La incorporación del ejercicio físico a las consultas de atención primaria abre una nueva vía para mejorar la salud, la autonomía y la calidad de vida de la población, especialmente de las personas mayores. Cataluña ha comenzado a desplegar un programa que permite a los profesionales sanitarios derivar a determinados pacientes a actividades físicas adaptadas y supervisadas en instalaciones deportivas o espacios comunitarios.
El programa, impulsado por los departamentos de Salud y Deportes de la Generalitat, se ha iniciado con alrededor de 50 equipos de atención primaria distribuidos en 80 municipios.
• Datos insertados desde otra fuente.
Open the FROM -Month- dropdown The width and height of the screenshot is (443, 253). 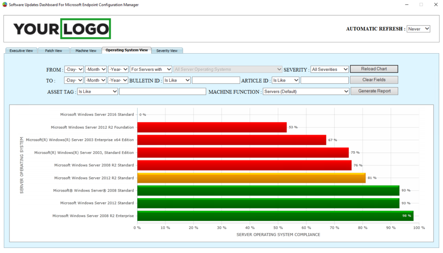[96, 69]
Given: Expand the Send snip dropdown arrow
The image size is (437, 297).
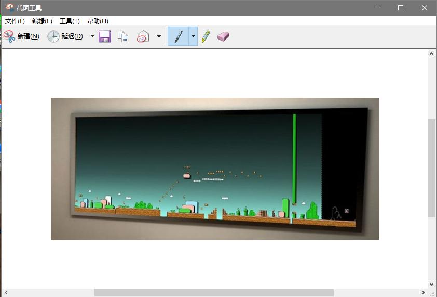Looking at the screenshot, I should (x=159, y=36).
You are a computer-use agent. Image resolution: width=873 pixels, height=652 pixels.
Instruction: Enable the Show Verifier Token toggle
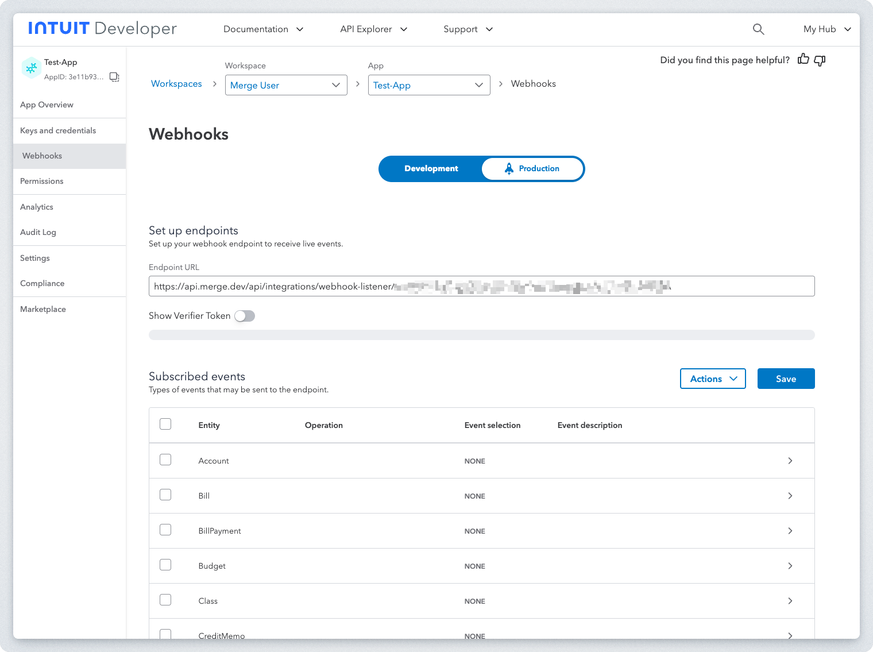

La iniciativa se dirige principalmente a personas sedentarias y a pacientes con factores de riesgo cardiovascular sin complicaciones, con el objetivo de incorporar el movimiento como una herramienta terapéutica y preventiva dentro de la atención habitual.
Del centro de salud al entorno comunitario
La principal novedad es la integración de una herramienta de prescripción deportiva en el sistema clínico utilizado por atención primaria. De este modo, el profesional sanitario puede recomendar un programa concreto y derivar al paciente a recursos disponibles en su entorno, donde recibirá seguimiento de especialistas en actividad física y deporte.
Este planteamiento supera el consejo genérico de «hacer más ejercicio». La prescripción debe tener en cuenta la frecuencia, la duración, la intensidad, las capacidades y los objetivos de cada persona. La evidencia recogida por el Institut Català de la Salut señala que los programas estructurados, supervisados y adaptados favorecen la adherencia y aportan mayor seguridad.
Un impulso a la autonomía de las personas mayores
La medida conecta con las líneas de trabajo de Fundación Edad y Vida, que promueve una cultura de autocuidado basada en la alimentación saludable, el ejercicio físico e intelectual y la prevención de conductas de riesgo. A través de su enfoque de Vida Activa, la entidad destaca actividades adaptadas como los paseos, la gimnasia suave, los ejercicios de equilibrio o el baile.
En las personas mayores, mantener una rutina activa puede contribuir a conservar la fuerza, la movilidad y la capacidad para desarrollar las actividades cotidianas. También ayuda a reducir el riesgo de caídas, favorece el bienestar emocional y puede apoyar la prevención y el control de enfermedades cardiovasculares, hipertensión, diabetes tipo 2 y deterioro funcional.
Prevención y personalización
Fundación Edad y Vida también trabaja en la prevención de la fragilidad mediante iniciativas como el Proyecto de Evaluación 360º del Bienestar y la Dependencia, que analiza dimensiones como la movilidad, el estado cognitivo, el bienestar emocional y la autonomía para diseñar planes personalizados.
La prescripción de ejercicio desde atención primaria avanza en esa misma dirección: convertir la prevención en una intervención concreta, accesible y conectada con los recursos comunitarios. Para que el modelo sea eficaz, resultará fundamental garantizar la adaptación individual, el seguimiento profesional y la coordinación entre los sistemas sanitario, social y deportivo.